1 min read

Raw cakes are not only a blessing for those of us who need wheat-free, gluten-free, and dairy-free options, they're also incredibly delicious.

Blueberries and cashew nuts are the star ingredients in this raw vegan cheesecake.

One of the seven pillars of self-care is nutrition. If you've been wanting to reduce refined sugar and increase wholefoods, while still celebrating with cake, then this recipe is a winner.

Prepare the base

1 c raw macadamia nuts
1 c shredded coconut
1 c raw cashew nuts
10 medjool dates, pitted and rinsed
2 T coconut oil
1 tsp vanilla essence

Line a 20 x 20 cm spring bottom cake tin with baking paper. Use a food processor to lightly chop nuts until still chunky. Add remaining base ingredients and process until combined.
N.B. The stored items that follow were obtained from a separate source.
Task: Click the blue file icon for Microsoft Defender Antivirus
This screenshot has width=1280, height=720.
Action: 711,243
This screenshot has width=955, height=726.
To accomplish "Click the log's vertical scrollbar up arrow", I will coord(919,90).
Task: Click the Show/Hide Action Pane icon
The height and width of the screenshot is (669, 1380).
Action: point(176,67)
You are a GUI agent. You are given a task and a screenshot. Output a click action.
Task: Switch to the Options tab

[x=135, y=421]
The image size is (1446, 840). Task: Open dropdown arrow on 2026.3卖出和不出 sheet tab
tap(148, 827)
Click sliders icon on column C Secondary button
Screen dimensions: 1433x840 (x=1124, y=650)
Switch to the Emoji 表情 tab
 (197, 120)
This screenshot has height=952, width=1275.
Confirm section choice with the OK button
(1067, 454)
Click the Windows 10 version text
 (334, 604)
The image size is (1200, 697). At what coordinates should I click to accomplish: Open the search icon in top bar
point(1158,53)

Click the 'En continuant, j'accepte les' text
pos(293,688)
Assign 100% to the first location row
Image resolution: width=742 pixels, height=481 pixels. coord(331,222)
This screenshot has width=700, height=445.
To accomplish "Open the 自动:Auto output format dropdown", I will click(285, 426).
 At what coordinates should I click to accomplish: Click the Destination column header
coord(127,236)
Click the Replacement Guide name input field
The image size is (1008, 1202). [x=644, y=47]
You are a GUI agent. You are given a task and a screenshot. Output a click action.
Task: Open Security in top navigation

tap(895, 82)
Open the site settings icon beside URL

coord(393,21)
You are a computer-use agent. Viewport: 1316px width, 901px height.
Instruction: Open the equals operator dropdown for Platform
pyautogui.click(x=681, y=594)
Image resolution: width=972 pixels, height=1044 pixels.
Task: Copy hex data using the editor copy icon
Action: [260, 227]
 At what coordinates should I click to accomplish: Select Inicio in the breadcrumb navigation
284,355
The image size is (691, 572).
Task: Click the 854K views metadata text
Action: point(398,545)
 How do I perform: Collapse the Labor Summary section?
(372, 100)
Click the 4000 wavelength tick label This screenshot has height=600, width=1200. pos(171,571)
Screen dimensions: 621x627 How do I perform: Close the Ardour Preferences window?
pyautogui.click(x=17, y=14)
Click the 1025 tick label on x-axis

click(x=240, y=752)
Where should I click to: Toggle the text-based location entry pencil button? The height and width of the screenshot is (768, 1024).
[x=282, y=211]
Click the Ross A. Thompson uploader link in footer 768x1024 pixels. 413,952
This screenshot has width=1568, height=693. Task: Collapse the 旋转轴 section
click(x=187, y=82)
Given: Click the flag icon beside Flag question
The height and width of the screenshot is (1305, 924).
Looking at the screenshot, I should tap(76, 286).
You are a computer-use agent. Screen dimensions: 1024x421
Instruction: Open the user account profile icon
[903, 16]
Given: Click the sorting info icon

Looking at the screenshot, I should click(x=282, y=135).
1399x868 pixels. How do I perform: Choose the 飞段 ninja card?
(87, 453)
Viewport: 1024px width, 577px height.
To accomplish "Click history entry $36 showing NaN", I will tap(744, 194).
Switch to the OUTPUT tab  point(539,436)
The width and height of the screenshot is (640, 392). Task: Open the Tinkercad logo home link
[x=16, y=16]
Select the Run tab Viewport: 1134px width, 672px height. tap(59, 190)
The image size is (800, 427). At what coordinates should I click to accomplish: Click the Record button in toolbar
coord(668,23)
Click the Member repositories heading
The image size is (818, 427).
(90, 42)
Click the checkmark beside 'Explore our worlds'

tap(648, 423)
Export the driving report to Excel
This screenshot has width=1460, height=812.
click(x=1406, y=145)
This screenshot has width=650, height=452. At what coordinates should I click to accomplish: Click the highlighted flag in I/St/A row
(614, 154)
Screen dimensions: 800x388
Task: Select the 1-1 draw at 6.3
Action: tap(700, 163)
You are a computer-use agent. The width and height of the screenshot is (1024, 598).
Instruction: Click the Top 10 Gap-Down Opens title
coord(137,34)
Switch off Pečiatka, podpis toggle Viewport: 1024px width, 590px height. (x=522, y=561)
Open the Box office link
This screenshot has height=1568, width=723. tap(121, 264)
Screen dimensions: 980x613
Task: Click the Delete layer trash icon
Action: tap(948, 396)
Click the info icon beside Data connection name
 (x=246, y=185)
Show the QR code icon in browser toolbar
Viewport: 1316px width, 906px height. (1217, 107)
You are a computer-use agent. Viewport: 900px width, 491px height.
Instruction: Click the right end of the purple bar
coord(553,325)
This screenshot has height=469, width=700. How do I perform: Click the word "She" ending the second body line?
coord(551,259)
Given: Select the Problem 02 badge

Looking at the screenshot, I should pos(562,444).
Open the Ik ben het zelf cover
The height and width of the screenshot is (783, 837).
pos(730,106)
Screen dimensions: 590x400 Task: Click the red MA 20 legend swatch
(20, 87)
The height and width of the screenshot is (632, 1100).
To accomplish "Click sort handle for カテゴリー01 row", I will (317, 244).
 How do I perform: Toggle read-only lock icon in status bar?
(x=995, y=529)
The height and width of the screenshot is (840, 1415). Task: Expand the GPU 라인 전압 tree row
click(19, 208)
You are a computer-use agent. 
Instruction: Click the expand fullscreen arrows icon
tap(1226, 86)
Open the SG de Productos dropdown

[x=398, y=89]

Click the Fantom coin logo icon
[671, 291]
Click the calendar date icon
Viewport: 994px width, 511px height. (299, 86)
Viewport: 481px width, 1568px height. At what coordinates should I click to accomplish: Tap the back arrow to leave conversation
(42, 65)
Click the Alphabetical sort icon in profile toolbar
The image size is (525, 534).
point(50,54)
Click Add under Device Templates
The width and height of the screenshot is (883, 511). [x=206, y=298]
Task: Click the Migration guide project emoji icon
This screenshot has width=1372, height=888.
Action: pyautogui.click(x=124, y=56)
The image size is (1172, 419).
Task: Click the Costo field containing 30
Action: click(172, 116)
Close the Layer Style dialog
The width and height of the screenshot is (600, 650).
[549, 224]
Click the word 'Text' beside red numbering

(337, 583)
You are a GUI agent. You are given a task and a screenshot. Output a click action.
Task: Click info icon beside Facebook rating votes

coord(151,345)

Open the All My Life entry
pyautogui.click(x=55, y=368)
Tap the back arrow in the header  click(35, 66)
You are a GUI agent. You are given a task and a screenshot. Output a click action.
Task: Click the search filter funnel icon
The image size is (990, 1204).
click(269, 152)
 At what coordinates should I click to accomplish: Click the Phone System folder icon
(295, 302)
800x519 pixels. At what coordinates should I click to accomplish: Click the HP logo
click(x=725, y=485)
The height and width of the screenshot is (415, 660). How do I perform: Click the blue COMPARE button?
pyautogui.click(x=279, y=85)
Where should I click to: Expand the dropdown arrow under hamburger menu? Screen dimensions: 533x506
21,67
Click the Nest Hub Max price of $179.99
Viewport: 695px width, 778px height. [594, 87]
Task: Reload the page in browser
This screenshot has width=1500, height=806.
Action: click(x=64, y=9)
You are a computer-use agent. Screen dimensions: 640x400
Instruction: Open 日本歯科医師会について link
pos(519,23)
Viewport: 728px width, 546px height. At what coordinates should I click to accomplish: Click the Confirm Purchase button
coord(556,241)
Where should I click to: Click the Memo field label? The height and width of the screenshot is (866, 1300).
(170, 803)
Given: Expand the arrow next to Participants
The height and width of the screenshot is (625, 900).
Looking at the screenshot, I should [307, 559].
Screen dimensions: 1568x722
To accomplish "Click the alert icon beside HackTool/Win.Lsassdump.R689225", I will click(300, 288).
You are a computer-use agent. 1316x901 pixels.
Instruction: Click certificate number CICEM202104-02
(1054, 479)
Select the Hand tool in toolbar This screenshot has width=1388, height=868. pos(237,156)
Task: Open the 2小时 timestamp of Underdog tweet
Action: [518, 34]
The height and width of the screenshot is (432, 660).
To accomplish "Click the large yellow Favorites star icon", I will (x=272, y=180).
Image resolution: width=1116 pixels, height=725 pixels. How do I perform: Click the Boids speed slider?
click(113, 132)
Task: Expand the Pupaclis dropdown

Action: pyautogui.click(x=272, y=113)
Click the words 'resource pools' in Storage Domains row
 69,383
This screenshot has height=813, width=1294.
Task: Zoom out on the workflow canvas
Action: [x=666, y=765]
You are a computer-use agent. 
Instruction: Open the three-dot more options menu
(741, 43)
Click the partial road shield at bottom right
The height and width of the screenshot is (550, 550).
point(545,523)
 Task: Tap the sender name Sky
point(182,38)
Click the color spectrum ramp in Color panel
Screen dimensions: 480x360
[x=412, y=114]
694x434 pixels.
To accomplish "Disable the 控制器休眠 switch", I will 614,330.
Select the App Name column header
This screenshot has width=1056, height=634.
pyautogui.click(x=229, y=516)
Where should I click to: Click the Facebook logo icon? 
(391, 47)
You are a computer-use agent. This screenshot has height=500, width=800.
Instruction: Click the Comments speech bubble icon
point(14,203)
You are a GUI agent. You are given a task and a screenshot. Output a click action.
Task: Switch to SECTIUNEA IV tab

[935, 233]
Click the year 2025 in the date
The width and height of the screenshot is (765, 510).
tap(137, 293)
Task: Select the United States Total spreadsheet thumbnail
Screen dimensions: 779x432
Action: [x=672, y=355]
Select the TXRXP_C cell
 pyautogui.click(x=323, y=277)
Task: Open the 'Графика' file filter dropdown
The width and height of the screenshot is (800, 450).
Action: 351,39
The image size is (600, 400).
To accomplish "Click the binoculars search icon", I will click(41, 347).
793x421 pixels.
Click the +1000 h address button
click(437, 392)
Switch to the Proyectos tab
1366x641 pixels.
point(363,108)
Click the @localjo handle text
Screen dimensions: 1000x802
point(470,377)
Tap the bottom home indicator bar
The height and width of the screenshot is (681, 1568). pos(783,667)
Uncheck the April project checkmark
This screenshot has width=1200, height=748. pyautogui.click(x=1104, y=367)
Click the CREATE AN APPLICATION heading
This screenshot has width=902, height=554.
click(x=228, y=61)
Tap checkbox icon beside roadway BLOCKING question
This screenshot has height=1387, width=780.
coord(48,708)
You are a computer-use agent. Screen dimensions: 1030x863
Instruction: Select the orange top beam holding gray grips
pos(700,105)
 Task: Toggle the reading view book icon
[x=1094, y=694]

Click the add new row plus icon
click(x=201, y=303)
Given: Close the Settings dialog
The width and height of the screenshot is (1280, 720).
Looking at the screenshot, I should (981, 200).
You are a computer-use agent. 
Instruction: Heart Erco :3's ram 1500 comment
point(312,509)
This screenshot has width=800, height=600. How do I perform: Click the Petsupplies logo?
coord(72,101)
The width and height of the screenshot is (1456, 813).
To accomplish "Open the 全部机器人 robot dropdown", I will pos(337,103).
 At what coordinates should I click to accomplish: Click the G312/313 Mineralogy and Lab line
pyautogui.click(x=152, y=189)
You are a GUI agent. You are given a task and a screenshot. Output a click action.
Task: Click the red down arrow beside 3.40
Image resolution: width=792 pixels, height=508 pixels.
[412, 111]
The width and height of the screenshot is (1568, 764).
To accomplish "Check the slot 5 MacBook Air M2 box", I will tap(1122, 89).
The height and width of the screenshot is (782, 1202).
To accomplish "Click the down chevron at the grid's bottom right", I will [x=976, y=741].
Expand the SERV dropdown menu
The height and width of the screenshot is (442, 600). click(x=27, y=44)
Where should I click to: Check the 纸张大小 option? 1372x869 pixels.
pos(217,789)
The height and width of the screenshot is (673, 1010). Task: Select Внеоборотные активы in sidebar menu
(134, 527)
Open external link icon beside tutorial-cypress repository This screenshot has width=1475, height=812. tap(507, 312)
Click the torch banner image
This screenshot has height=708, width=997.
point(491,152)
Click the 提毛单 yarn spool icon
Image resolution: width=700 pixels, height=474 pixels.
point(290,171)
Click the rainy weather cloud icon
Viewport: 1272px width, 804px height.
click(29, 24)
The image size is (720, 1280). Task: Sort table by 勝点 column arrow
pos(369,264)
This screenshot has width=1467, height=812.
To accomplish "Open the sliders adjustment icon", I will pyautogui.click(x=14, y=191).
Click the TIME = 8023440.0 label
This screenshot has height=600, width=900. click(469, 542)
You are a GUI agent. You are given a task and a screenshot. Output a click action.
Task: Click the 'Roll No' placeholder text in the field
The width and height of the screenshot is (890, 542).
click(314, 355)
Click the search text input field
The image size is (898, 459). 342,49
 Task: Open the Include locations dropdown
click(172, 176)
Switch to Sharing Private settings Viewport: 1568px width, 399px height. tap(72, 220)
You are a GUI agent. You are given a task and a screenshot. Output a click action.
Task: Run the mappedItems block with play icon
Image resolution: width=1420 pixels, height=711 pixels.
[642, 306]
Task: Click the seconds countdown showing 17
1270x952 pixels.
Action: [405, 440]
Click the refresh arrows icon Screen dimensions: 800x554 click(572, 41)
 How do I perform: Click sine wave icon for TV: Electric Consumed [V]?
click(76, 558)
When a doughball forms press into the tin.

Create the filling

2 c soaked raw cashew nuts
2 c defrosted blueberries
1/3 c maple syrup
1/2 c coconut oil
1 tsp vanilla essence

Place all filling ingredients in a power blender. Blend until smooth. Pour onto base.

Place in the freezer to set for at least 4 hours. Overnight is best. Cut when frozen. Garnish with fresh fruit before serving.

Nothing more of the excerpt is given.